Et le Dr Bhouri d’ajouter que « pour des raisons organoleptiques et afin de garantir une viande de qualité optimale, il est conseillé de choisir un animal âgé de six à vingt-quatre mois, ayant un tempérament vif poussant le mouton à disputer sa nourriture à ses pairs étant d’ailleurs un excellent indicateur de vitalité. À l’inverse, il est fortement recommandé d’éviter les bêtes constamment endormies, immobiles ou isolées du troupeau ».
Examen poussé
« Une fois le choix initial arrêté, l’examen de l’animal doit se faire de manière plus minutieuse et approfondie. Il faut alors vérifier que le mouton possède des yeux propres et brillants, exempts de toute rougeur, larmes ou sécrétions. Son nez doit être légèrement humide mais propre, et sa respiration doit s’effectuer calmement, à un rythme normal, sans essoufflement, sans difficulté ni sifflement », préconise le spécialiste.
Et d’ajouter : « l’acheteur doit également s’assurer que l’animal ne tousse pas et n’éternue pas de façon anormale. L’étape suivante consiste à ouvrir la bouche de la bête, d’abord pour confirmer son âge, sachant qu’un mouton de moins d’un an possède une dentition complète, égale et de petite taille, tandis qu’un animal de plus de deux ans présentera des dents cassées ou tombantes. Cet examen buccal permet aussi de contrôler l’état des gencives, qui doivent être roses et ne présenter aucune lésion. Des gencives blanchâtres révèlent en effet une probable anémie, alors qu’une teinte jaunâtre indique que le mouton souffre d’une hépatite ».
Inspection approfondie
La suite de l’inspection physique concerne l’état corporel global de l’animal. « Le ventre ne doit pas être gonflé. Le bétail doit être en mesure de ruminer correctement et sa laine ne doit porter aucune trace de diarrhée, ni être arrachée ou crêpée. De même, sa peau doit être saine et dépourvue de toute lésion liée à la gale, tandis que son visage et son corps doivent être exempts d’œdèmes ou d’abcès », insiste Dr Bhouri. Le dernier contrôle essentiel, indique-t-il encore, porte sur l’évaluation du poids.

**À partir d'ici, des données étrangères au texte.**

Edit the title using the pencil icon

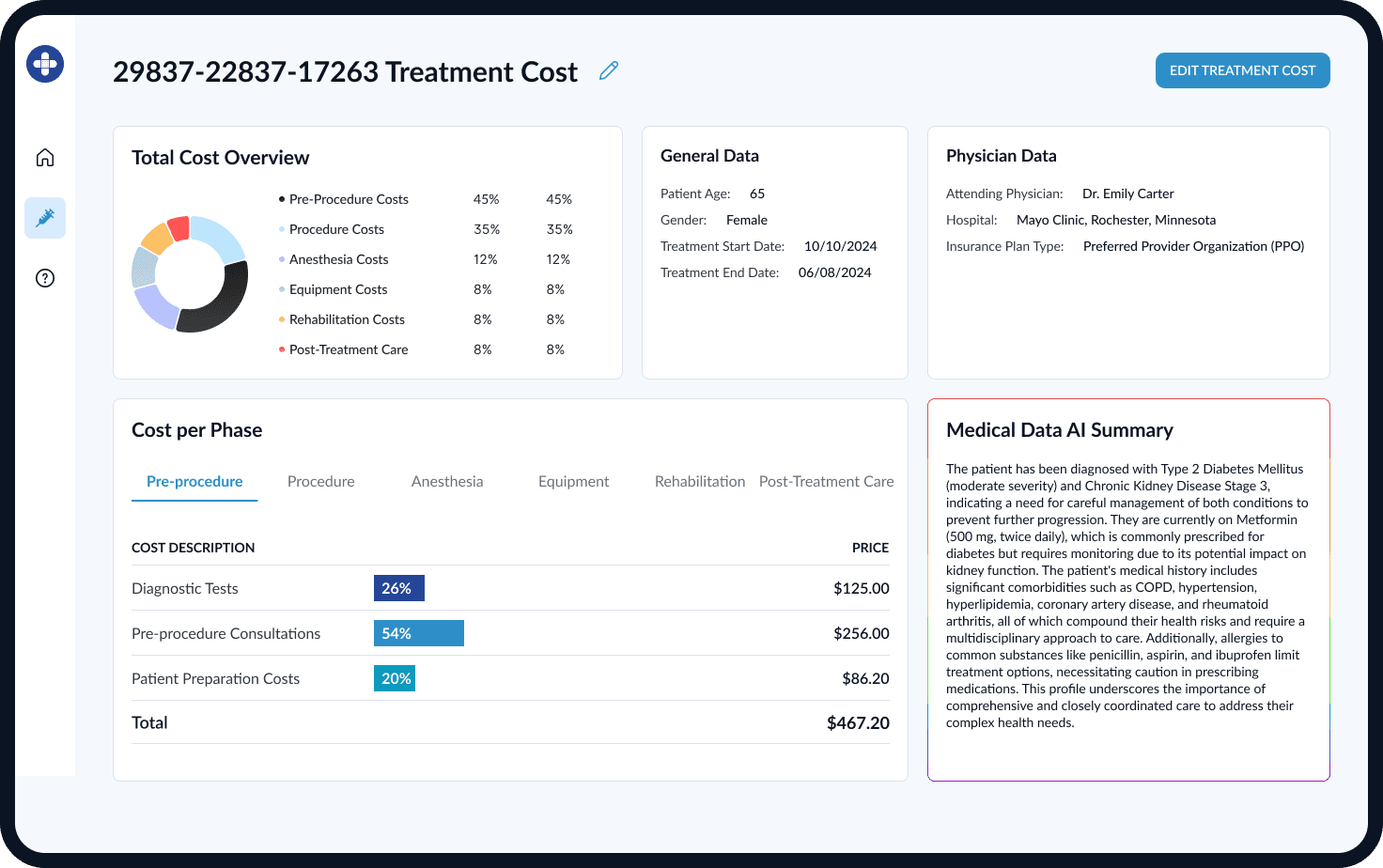608,70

Pour ce faire, il suffit de glisser la main le long de la colonne vertébrale du mouton. Si les vertèbres se font sentir de façon trop prononcée, l’animal est trop maigre, alors que si elles sont difficiles à percevoir, la bête est excessivement grasse. L’idéal est de sentir distinctement la structure osseuse, mais enveloppée d’une bonne couche de chair. « Enfin, une fois le mouton acheté et ramené à la maison, il est indispensable de le laisser se remettre du stress du transport en ne doit lui donner que de l’eau et du foin jusqu’au jour du sacrifice ».
Cherté révoltante !
Au-delà des aspects purement sanitaires, le Dr Aymen Bhouri a fermement dénoncé les prix exorbitants pratiqués sur le marché. Il a notamment souligné que les arguments avancés par les vendeurs et les revendeurs, comme la hausse du coût des engrais, ne justifient en rien une telle flambée des tarifs, d’autant que la marge de bénéfice de l’éleveur initial demeure confortable.

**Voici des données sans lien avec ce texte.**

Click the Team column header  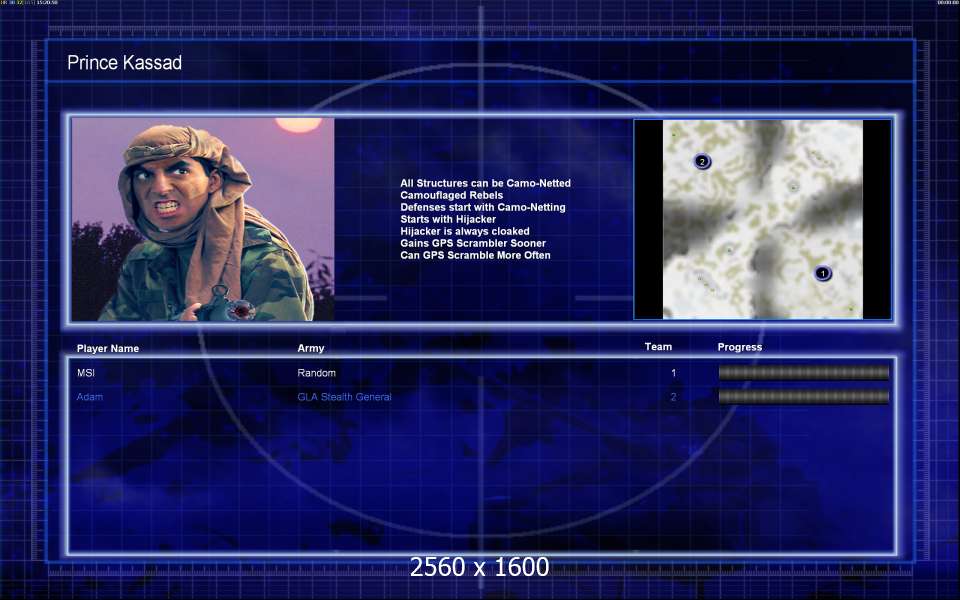tap(658, 347)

Le vétérinaire regrette, qu’au grand dam du citoyen lambda, le producteur ne soit presque jamais l’interlocuteur direct du consommateur. « Sur les points de vente, le public fait face à une succession d’intermédiaires commerciaux. Ce circuit spéculatif commence lorsque l’éleveur vend son cheptel en gros à un premier acheteur, qui le revend à un deuxième après avoir augmenté le prix, ce dernier appliquant à son tour une nouvelle hausse avant de le céder à d’autres commerçants.

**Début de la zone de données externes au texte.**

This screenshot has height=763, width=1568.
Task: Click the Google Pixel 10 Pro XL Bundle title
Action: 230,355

Au total, un même mouton change de mains trois à quatre fois avant d’atteindre le consommateur final. Chaque maillon de la chaîne s’octroyant une marge bénéficiaire ! Ce phénomène engendre une hausse révoltante du prix final, qui peut parfois dépasser de 1 000 dinars le tarif initialement fixé par l’éleveur », conclut le spécialiste.